Accrington Web

Accrington Web (https://www.accringtonweb.com/forum/index.php)
-   Nostalgia aint what it used to be... (https://www.accringtonweb.com/forum/f80/)
-   -   Priestly Clough (https://www.accringtonweb.com/forum/f80/priestly-clough-47540.html)

gdm27 15-04-2013 19:46

Re: Priestly Clough
 
Quote:

Originally Posted by davidf (Post 1053415)
The nearest thing that I can think of which you, being quite small at the time as you describe yourself, saw as a sundial is the wrought iron structure which was fitted on to the exposed pipe near to the Five Arches. This was a semi-circular device intended to prevent we kids from crossing on the pipe, and was like a protractor with metal spikes radiating outwards from where the device was clamped on to the pipe. Of course we managed to climb around it when we weren't swinging hand-over-hand across one of the narrow bars fitted alongside and at either side of the main pipe.

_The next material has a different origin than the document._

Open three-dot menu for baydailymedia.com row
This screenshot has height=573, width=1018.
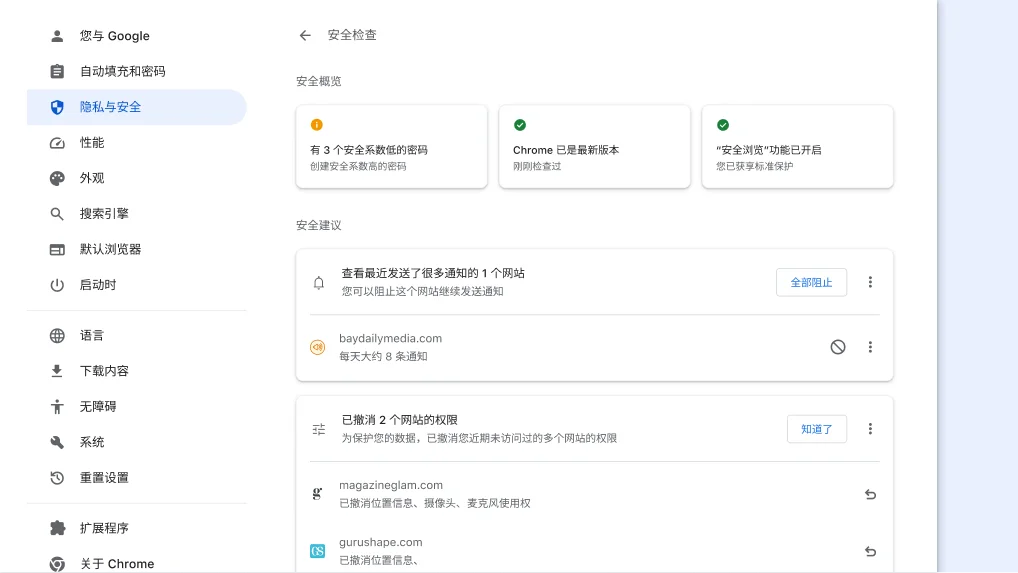coord(870,347)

Yea I remember doing that!!!

DtheP47 15-04-2013 20:16

Re: Priestly Clough
 
Quote:

Originally Posted by davidf (Post 1053415)
The nearest thing that I can think of which you, being quite small at the time as you describe yourself, saw as a sundial is the wrought iron structure which was fitted on to the exposed pipe near to the Five Arches. This was a semi-circular device intended to prevent we kids from crossing on the pipe, and was like a protractor with metal spikes radiating outwards from where the device was clamped on to the pipe. Of course we managed to climb around it when we weren't swinging hand-over-hand across one of the narrow bars fitted alongside and at either side of the main pipe.


Quote:

Originally Posted by gdm27 (Post 1053429)
Yea I remember doing that!!!

It was easier to take the high bank and then come back down to the river level...oh yes and throw sods at the numpties swinging along the pipe....

gdm27 18-04-2013 10:22

Re: Priestly Clough
 
Anyone know why "Black Rock" was filled in all those years ago :help:

JCB 18-04-2013 10:44

Re: Priestly Clough
 
Quote:

Originally Posted by gdm27 (Post 1053856)
Anyone know why "Black Rock" was filled in all those years ago :help:

Some bungalows were built in Willows Lane , just below Miller Fold , and I think the debris from the building work was dumped in Black Rock .

gdm27 18-04-2013 19:14

Re: Priestly Clough
 
Quote:

Originally Posted by JCB (Post 1053860)
Some bungalows were built in Willows Lane , just below Miller Fold , and I think the debris from the building work was dumped in Black Rock .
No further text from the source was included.